Cet été-là, je découvris la root beer.
Mon grand-père était la douceur et le calme incarnés. Pas très grand, pas très gros, avec des mains agiles (il était dentiste). Ainsi, le volant de cette voiture, enserré par ses doigts, donnait l’impression d’un enfant maniant un jouet trop grand pour lui.
Ces kilomètres dans Los Angeles, Long Beach, Huntington Beach et Seal Beach m’ont profondément marqué.
Je n’ai retrouvé cette sensation, cette odeur de smog et de soleil lors de ces balades avec mon grand-père absolument nulle part. Jusqu’à ce que je voie « Jackie Brown ». Ce film capture l’odeur de la Californie du Sud, sa lumière, son ambiance, comme aucun autre.

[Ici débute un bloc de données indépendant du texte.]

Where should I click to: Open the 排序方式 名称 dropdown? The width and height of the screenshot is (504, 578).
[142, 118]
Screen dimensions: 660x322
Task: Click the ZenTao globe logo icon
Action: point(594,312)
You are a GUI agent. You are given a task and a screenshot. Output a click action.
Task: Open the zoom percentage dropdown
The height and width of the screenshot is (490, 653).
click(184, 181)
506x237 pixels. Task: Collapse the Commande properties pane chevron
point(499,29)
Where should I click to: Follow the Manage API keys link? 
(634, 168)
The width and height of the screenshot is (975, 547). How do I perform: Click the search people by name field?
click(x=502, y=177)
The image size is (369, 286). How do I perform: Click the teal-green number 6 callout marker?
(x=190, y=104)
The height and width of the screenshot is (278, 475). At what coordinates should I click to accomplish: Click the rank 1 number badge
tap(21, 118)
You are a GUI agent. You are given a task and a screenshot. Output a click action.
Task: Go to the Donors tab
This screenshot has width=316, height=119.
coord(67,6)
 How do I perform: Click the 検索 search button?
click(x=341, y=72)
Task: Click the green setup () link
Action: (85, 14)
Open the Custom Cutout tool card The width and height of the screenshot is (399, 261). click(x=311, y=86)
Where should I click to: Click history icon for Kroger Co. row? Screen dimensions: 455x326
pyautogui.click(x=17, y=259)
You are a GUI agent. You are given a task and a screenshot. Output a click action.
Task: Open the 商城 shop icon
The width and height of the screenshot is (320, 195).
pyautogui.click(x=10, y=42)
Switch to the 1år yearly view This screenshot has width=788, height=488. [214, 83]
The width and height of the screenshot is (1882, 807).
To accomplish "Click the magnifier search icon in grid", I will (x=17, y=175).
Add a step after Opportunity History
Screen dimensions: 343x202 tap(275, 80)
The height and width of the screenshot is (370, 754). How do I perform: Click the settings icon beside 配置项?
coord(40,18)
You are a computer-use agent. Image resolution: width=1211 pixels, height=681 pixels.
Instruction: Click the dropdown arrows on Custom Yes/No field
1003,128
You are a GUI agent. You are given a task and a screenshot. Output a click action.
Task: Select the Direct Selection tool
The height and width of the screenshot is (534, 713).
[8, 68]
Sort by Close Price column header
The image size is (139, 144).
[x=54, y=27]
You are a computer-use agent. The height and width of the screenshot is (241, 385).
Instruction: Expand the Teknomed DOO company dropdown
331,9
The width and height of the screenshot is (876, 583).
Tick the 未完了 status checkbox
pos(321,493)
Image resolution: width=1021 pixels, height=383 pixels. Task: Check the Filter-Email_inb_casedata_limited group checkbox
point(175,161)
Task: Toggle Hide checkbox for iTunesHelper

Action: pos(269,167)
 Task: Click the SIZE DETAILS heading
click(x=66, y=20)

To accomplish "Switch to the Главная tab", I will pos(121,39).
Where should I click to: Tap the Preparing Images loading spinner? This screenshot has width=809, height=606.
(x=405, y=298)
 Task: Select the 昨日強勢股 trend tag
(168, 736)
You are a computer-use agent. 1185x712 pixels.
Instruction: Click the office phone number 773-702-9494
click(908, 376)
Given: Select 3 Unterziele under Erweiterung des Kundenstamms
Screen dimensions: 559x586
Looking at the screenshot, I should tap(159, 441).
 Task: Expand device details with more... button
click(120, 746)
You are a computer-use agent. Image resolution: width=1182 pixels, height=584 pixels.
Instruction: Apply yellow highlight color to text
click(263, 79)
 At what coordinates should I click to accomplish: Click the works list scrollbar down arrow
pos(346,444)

En voyant ce film à la fin des années 90, je m’étais dit que, si un jour je croisais Tarantino, même une seule minute, je lui dirais à quel point ce film m’a touché, pour les souvenirs de L.A. en Cadillac avec mon grand-père. Il est la seule célébrité que je souhaitais rencontrer, uniquement pour lui dire cela.
« Dans mes rêves », pensais-je.
Et voilà qu’il était là, dans ce bar à cigares de Tel Aviv, me frôlant pour accéder à la cave. Il fit sa sélection et s’assit au bar. Près de moi.
J’hésitai un moment à m’adresser à lui, d’autant qu’il avait gentiment et avec délicatesse, presque en s’excusant, refusé des selfies demandés par le patron.
Je finis par me lancer :
« Excusez-moi, désolé de vous déranger, je voulais juste vous dire que ‘Jackie Brown’ est un film que j’adore, car il me fait penser à mon grand-père avec qui j’ai parcouru Los Angeles et sa banlieue. C’est le seul film où l’on sent l’odeur du smog, et ça me rappelle la Cadillac de mon grand-père ».
« Génial ! C’est exactement le type de réaction que j’espère ! »
Soulagement.
Nous avons passé deux heures à discuter, de tout sauf de cinéma. À nous raconter des blagues, à lui donner des conseils sur un cigare à fumer, à parler, tout simplement. Je dus partir. Je lui serrai la main. Il me dit :
« Comment tu t’appelles ? »
« Israel. »
« Enchanté, Israel. »
On dit qu’il ne faut pas rencontrer ses héros. Vous savez ce que je pense des « on dit ».